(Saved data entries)
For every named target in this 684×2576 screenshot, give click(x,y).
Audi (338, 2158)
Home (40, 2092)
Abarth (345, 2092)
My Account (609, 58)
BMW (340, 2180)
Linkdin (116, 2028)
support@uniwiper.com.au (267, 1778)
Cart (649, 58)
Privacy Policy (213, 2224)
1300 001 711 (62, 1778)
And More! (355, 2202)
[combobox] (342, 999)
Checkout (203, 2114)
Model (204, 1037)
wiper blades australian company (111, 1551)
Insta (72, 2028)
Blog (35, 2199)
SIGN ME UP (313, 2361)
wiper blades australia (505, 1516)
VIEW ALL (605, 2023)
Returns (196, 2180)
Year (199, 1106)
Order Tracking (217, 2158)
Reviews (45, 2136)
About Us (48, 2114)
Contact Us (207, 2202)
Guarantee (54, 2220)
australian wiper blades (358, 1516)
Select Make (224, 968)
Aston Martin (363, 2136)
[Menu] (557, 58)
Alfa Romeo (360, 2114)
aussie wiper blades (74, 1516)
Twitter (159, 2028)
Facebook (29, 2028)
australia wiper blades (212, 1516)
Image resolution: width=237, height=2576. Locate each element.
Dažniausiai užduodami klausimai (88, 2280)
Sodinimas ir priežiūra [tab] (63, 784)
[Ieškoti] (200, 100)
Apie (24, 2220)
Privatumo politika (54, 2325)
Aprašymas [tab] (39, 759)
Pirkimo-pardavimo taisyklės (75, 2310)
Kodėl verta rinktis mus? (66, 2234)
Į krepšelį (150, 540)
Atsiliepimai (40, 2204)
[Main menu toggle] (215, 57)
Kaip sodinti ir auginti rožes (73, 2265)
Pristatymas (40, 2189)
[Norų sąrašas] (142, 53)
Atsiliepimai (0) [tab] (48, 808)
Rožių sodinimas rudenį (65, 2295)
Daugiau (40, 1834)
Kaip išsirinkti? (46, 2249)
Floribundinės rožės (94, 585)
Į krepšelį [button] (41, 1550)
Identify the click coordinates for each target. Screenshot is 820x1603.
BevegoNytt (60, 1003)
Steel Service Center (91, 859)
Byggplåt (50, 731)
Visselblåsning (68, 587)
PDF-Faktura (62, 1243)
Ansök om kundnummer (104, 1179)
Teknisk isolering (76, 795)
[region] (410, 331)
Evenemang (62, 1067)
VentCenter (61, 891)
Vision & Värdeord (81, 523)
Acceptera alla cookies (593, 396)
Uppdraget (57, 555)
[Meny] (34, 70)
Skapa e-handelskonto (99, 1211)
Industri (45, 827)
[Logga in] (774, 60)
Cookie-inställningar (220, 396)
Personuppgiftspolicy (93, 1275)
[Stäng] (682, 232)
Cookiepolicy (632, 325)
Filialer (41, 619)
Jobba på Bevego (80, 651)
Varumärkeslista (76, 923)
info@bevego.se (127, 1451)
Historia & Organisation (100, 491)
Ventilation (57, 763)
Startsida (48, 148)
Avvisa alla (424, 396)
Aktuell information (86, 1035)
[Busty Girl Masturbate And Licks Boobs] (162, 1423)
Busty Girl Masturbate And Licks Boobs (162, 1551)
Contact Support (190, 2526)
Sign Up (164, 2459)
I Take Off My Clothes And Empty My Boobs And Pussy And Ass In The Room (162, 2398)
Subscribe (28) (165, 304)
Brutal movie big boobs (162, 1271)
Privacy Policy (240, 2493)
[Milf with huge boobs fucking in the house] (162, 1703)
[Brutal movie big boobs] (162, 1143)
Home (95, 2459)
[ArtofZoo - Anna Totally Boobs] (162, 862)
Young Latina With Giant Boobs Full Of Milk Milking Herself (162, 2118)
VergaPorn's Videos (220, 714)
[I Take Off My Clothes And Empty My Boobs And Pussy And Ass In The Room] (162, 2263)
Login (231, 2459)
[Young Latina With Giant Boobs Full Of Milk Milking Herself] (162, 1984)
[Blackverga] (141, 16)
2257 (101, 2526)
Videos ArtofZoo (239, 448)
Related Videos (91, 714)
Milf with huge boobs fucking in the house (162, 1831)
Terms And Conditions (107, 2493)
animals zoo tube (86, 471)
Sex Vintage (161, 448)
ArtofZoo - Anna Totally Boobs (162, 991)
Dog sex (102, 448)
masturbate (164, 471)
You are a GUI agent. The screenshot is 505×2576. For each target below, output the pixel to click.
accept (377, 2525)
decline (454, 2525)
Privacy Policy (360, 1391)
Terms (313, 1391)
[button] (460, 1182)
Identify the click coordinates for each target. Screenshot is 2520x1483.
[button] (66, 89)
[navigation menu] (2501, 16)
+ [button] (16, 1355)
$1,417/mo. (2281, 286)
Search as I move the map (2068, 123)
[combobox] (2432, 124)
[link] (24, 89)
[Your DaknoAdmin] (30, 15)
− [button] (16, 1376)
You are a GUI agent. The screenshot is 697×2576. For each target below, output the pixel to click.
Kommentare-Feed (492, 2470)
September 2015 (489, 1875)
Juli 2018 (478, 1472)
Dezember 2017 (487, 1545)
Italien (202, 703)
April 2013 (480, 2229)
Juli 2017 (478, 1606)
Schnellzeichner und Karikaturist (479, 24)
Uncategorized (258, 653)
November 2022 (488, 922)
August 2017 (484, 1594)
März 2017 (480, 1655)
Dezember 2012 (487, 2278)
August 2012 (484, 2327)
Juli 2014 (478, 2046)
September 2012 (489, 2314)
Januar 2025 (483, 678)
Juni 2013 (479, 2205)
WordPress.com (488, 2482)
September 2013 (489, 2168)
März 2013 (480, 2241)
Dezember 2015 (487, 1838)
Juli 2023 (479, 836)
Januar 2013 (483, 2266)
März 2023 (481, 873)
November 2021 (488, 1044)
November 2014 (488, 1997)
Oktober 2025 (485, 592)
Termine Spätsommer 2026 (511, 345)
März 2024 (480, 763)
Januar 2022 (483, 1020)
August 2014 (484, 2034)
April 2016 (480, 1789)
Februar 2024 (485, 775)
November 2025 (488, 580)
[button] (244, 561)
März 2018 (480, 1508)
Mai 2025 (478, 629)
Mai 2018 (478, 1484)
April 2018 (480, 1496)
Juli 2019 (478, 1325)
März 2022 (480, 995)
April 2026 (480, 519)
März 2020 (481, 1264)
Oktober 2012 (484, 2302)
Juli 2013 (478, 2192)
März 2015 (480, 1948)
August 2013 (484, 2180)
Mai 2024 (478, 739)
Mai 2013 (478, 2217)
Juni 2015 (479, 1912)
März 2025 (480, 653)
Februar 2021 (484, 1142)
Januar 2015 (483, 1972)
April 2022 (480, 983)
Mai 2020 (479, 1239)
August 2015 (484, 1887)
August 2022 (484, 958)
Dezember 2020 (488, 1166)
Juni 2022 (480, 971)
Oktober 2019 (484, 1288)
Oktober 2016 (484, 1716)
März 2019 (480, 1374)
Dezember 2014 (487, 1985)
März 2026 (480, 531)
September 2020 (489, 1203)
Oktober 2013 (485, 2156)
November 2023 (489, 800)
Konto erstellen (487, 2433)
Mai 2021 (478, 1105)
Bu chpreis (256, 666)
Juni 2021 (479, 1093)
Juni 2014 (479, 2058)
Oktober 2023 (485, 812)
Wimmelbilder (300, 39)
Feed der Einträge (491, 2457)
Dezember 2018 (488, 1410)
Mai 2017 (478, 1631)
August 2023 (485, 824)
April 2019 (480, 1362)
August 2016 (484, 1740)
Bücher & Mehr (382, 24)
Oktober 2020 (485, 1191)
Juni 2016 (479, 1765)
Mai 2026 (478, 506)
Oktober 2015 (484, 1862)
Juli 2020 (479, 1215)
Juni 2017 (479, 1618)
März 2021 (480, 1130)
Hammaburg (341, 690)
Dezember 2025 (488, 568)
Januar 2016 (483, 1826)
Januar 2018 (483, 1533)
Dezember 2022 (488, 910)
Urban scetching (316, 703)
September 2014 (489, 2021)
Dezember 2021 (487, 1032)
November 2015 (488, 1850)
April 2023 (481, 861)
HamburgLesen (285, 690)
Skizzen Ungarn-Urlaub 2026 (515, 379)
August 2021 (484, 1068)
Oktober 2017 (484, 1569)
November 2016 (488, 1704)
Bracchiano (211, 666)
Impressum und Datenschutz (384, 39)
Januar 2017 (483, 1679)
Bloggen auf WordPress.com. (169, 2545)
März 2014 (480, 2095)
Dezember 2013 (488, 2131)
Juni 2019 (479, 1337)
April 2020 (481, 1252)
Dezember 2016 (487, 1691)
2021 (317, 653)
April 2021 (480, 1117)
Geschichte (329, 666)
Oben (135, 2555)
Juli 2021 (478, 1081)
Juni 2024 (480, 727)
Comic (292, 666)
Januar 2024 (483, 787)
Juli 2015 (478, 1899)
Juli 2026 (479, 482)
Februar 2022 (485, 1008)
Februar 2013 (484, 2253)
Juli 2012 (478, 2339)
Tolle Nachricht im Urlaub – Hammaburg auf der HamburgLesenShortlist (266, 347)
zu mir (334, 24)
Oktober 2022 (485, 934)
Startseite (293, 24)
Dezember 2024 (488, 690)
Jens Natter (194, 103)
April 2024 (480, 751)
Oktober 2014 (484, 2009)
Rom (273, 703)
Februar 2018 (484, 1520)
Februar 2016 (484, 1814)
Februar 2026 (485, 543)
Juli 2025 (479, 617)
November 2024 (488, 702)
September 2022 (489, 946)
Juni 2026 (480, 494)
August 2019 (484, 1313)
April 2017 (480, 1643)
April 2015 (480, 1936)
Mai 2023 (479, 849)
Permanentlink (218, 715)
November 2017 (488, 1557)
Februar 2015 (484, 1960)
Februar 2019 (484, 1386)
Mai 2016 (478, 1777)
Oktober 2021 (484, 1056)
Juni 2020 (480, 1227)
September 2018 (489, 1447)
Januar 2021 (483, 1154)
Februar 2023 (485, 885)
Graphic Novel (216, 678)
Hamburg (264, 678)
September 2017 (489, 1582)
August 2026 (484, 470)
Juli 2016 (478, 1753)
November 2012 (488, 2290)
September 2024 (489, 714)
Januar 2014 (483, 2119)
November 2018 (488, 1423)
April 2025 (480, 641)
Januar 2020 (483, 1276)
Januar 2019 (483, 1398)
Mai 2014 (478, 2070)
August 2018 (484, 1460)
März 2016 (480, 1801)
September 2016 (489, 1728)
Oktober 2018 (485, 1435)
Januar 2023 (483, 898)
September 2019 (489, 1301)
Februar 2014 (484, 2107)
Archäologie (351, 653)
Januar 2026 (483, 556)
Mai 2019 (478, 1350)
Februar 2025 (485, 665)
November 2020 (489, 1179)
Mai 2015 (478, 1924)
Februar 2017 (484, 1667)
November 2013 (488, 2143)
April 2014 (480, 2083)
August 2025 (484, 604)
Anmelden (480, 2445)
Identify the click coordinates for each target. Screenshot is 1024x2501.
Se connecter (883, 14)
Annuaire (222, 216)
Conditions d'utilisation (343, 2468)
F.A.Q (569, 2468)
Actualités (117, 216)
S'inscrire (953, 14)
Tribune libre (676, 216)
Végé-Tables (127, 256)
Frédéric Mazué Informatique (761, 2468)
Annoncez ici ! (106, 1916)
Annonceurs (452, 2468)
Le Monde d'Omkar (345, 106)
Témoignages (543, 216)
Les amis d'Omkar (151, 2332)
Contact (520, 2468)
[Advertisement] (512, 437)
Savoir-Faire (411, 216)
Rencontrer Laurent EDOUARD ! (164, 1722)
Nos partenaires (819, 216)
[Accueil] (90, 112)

◆ YOUR OBJECTIVE
Only the lines above from the one with "[combobox] (2432, 124)" through the one with "November 2022 (488, 922)" should be duplicated, character for character.

◆ RESULT OF THIS TASK
[combobox] (2432, 124)
[link] (24, 89)
[Your DaknoAdmin] (30, 15)
− [button] (16, 1376)
You are a GUI agent. The screenshot is 697×2576. For each target below, output the pixel to click.
Kommentare-Feed (492, 2470)
September 2015 (489, 1875)
Juli 2018 (478, 1472)
Dezember 2017 (487, 1545)
Italien (202, 703)
April 2013 (480, 2229)
Juli 2017 (478, 1606)
Schnellzeichner und Karikaturist (479, 24)
Uncategorized (258, 653)
November 2022 (488, 922)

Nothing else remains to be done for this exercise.